The first two contractors, both farmers market industry groups, subcontracted Novo Dia to provide the mobile-device software.
The company came to serve a quarter of the 7,000 farmers and farmers markets that accept SNAP nationwide.
But in March, USDA awarded the $1.3 million contract to Financial Transaction Management, a one-person startup that chose not to use Novo Dia’s product.
When contracting decisions had to be made, Novo Dia did not have a solution that met all of the necessary payment card industry security standards. That would have left farmers markets liable in the event of a data breach, said Angela Sparrow, CEO of Financial Transaction Management.
Going through three vendors in five years would be challenging enough, but the requirements for receiving new devices also seem to have tightened this year.
That’s a problem because payment terminals become functionally obsolete every few years when suppliers stop offering updates, and the current crop relies on wireless technology that is being phased out, Cole said.
Markets typically sign three-year contracts for the payment technology, and it wouldn’t make sense for farmers markets to switch to a new technology every time that contract ran out. “All these existing markets were kind of left in the lurch,” said Juliet Glass, a spokeswoman for the Maryland Farmers Market Association.
Most of the group’s markets run Novo Dia software.
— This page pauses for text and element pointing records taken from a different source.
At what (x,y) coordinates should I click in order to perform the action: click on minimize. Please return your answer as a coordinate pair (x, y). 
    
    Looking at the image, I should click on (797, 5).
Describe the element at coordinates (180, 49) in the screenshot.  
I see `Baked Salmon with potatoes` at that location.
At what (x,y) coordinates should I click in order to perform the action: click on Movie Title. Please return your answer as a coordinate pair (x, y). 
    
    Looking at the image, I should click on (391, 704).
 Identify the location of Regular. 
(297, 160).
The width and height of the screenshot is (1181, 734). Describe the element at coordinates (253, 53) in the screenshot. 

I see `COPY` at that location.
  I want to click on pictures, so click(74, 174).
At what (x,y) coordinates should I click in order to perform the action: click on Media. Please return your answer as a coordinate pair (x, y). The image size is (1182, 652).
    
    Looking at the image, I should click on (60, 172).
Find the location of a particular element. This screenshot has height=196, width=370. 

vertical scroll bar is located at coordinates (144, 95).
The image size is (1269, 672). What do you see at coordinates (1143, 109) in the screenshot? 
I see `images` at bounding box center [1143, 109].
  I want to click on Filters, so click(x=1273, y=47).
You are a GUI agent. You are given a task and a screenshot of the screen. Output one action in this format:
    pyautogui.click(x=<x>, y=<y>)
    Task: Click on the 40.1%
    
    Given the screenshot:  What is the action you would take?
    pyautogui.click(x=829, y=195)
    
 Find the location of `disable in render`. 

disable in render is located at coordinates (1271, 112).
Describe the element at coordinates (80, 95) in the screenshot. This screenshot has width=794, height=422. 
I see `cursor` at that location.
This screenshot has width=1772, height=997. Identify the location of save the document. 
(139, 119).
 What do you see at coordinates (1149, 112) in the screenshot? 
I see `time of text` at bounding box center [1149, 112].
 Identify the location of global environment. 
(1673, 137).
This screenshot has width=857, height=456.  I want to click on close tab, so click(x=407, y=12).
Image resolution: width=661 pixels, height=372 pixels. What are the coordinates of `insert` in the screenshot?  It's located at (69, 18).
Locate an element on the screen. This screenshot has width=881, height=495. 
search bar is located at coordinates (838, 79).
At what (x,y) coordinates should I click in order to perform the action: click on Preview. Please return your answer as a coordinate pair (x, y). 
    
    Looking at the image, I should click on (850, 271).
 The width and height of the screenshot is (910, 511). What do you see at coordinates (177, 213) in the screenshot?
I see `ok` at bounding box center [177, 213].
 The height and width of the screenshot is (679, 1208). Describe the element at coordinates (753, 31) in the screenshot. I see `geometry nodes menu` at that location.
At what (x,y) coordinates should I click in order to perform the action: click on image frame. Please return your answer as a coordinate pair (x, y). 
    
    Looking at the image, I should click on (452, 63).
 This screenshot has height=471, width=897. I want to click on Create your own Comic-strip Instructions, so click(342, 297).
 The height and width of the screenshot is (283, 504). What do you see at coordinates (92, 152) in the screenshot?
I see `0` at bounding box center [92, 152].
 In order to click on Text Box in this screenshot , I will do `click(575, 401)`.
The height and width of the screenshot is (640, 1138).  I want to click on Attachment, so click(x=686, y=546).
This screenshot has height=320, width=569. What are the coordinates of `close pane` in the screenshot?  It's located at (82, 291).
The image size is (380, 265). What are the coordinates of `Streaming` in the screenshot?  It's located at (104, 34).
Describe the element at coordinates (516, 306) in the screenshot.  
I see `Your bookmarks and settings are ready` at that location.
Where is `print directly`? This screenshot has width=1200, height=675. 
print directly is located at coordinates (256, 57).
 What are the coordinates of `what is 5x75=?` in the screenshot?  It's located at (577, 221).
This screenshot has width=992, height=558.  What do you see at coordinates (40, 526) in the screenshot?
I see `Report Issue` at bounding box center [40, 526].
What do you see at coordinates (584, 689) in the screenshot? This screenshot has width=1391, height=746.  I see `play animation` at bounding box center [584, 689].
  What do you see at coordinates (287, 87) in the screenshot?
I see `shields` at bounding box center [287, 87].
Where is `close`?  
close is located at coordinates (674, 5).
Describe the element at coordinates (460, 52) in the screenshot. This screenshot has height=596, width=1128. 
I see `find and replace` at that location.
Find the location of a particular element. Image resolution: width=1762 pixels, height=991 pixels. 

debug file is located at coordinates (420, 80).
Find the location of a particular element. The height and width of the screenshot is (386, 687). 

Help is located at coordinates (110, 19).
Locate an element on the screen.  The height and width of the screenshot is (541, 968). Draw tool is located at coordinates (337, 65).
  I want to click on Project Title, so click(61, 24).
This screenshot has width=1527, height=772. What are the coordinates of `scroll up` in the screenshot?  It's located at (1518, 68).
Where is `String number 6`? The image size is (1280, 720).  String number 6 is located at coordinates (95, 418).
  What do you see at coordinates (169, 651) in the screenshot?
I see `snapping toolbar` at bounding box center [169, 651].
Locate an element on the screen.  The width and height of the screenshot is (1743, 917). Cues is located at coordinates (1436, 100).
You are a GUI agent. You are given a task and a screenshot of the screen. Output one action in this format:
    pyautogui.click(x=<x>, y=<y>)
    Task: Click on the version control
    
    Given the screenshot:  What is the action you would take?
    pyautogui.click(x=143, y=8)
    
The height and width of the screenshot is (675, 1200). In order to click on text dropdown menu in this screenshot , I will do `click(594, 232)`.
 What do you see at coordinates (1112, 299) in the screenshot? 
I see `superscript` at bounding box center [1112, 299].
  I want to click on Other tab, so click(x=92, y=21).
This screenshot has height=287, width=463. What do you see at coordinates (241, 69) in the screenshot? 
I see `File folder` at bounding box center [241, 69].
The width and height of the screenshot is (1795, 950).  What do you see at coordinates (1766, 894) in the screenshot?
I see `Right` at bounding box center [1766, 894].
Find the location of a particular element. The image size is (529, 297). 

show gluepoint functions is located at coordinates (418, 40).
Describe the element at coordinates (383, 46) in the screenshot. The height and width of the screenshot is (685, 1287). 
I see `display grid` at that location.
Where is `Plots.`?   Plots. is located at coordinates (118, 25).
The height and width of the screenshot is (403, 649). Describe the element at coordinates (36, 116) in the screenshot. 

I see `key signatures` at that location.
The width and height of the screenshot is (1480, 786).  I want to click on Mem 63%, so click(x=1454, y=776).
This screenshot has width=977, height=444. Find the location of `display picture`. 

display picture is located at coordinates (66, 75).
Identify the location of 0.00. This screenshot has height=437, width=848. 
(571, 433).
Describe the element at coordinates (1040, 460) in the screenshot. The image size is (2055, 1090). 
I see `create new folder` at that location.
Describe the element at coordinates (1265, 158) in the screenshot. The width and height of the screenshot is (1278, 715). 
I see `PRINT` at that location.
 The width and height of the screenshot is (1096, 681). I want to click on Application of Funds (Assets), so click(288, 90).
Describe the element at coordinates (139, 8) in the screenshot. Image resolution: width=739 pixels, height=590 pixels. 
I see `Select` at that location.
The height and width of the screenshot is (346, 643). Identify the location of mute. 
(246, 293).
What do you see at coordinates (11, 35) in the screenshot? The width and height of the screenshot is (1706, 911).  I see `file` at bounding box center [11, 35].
When, in early July, the company announced plans to kill Mobile Market+, many Maryland farmers markets started looking into brick-shaped card readers that are reliable but expensive.
Markets also faced a two- to three-week waiting period to get the devices, Glass said.
Novo Dia is the only company that accepts Massachusetts’ Healthy Incentives Program, which gives SNAP clients additional money to spend on healthful foods, Cole said.
That’s a big deal because clients used $4.8 million of HIP benefits in the June 2017-March 2018 market season, compared to $600,000 in SNAP benefits.
In Maryland and other localities where incentive programs are offered, SNAP customers receive tokens to redeem their bonus bucks.
The news that Novo Dia was planning to kill its app didn’t help confidence in the SNAP program.
Some customers got the idea that their benefits would no longer be good at any farmers markets, undercutting a program for which farmers always are looking for new customers.
“For markets, getting and retaining SNAP shoppers is a challenge because people go on and off that benefit” as their financial situation changes, Glass said.
It’s not clear if USDA considered the possibility of disruptions when it awarded the contract to the new vendor.
In an emailed statement, the agency said the new contractor was not obligated to use Novo Dia’s technology, and that all of the contracts had been awarded in a competitive bidding process to companies that were “technically acceptable and the best value.”
That wasn’t good enough for New York’s Andrew Cuomo.
The governor called the SNAP payment issue an example of “the federal government’s ineptitude” and part of the Trump administration’s “continued assault on the nation’s most needy.”
In a statement Thursday, Novo Dia said it was working with farmers market groups to find a long-term solution before the February deadline.
Among market groups, one of the top ideas is finding an entity to take over the Mobile Market+ app.
Even that might not be enough, though, if farmers markets can’t get subsidized replacements when their present equipment gets old.
Given the weaknesses in the farmers market SNAP program exposed by this crisis, “it’s very easy to see this happening again,” Glass said.